Well, you must be wondering why vacation homes are taking a harder hit, right? Let’s chalk it up to a few devilish details:

  • The typical vacation home was priced at $475,000 last year, giving prospective buyers quite the sticker shock. Comparatively, Redfin informs us that the primary residences were much kinder to the wallet, at a median price of $375,000.
  • In an ungracious move, the Federal Housing Finance Agency pushed up loan fees for second-home mortgages in 2022. Can you say buzzkill?
  • High mortgage rates have rained on everybody’s parade but pouring even harder on vacation properties. Riskier business, lenders say.
  • Remember how everybody was fleeing the cities for greener pastures and a home away from home during the pandemic days? Well, those days are over, buddies. With most folks back in the office, the allure of a getaway home has faded faster than a suntan in winter.
  • The cherry on top – there’s less ‘ka-ching’ potential in snagging a second home for rental or short-term leasing. Looks like those dollar signs aren’t sparkling as brightly as they once were.

Fast forward to 2023, and second-home mortgages can only claim 2.8% of the total U.S. mortgage market, quite a tumble from the 5.1% glory days of 2020. Meanwhile, primary residences still rule the roost with 88.6%, and investment property loans aren’t too shabby either at 8.6%.

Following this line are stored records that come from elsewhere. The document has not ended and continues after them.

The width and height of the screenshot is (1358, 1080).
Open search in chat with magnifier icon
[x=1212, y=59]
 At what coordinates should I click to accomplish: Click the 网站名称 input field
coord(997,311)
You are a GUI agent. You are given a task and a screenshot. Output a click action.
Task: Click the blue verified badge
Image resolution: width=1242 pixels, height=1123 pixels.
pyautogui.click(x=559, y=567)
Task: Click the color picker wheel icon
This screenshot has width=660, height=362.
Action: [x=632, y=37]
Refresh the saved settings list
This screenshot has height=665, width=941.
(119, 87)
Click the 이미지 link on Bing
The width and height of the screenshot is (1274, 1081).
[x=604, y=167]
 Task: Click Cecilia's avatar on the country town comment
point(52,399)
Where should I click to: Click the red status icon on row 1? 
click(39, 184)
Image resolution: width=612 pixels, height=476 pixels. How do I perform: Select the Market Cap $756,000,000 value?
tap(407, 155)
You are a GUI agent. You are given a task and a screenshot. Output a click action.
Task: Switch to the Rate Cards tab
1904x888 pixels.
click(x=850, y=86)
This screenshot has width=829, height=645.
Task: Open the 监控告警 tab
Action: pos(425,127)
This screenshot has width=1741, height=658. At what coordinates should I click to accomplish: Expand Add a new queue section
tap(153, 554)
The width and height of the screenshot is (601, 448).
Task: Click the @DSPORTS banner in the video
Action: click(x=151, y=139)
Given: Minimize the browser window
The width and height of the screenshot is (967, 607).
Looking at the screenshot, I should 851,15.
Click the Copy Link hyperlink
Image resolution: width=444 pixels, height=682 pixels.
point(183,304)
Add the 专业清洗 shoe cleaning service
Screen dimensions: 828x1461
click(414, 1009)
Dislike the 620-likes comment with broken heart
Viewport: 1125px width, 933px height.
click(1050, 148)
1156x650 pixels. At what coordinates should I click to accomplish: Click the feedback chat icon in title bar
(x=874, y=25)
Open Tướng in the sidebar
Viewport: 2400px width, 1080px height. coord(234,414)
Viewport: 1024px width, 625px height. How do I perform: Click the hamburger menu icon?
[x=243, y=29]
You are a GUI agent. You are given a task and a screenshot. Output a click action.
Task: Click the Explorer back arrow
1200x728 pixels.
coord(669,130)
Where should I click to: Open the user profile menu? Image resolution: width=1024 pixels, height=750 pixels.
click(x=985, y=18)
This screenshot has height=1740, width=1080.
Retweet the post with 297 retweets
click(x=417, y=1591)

“The In-Crowd: Second-Home Mortgages Hotspots “

Let’s raise a glass to West Palm Beach, Florida for leading the pack in 2023 with the highest percentage of new second-home mortgages. I mean, who wouldn’t want to be a snowbird in this vibrant locale, eh? Here are the top 10 hot spots where vacation home mortgages were still happening:

  1. West Palm Beach, Florida: 6.6% (Median home value: $635,000)
  2. Orlando, Florida: 4.1% (Median home value: $445,000)
  3. Riverside, California: 4.0% (Median home value: $655,000)
  4. New Brunswick, New Jersey: 3.9% (Median home value: $885,000)
  5. Tampa, Florida: 3.6% (Median home value: $425,000)
  6. Fort Lauderdale, Florida: 3.5% (Median home value: $445,000)
  7. Phoenix, Arizona: 3.2% (Median home value: $535,000)
  8. Las Vegas, Nevada: 3.1% (Median home value: $455,000)
  9. Miami, Florida: 3.1% (Median home value: $715,000)
  10. Anaheim, California: 2.9% (Median home value: $1,335,000)

“Some More Food for Thought”

So there you have it, folks. The good, the bad, and the ugly of vacation home mortgages. Sit tight, because the rollercoaster ride isn’t quite over yet.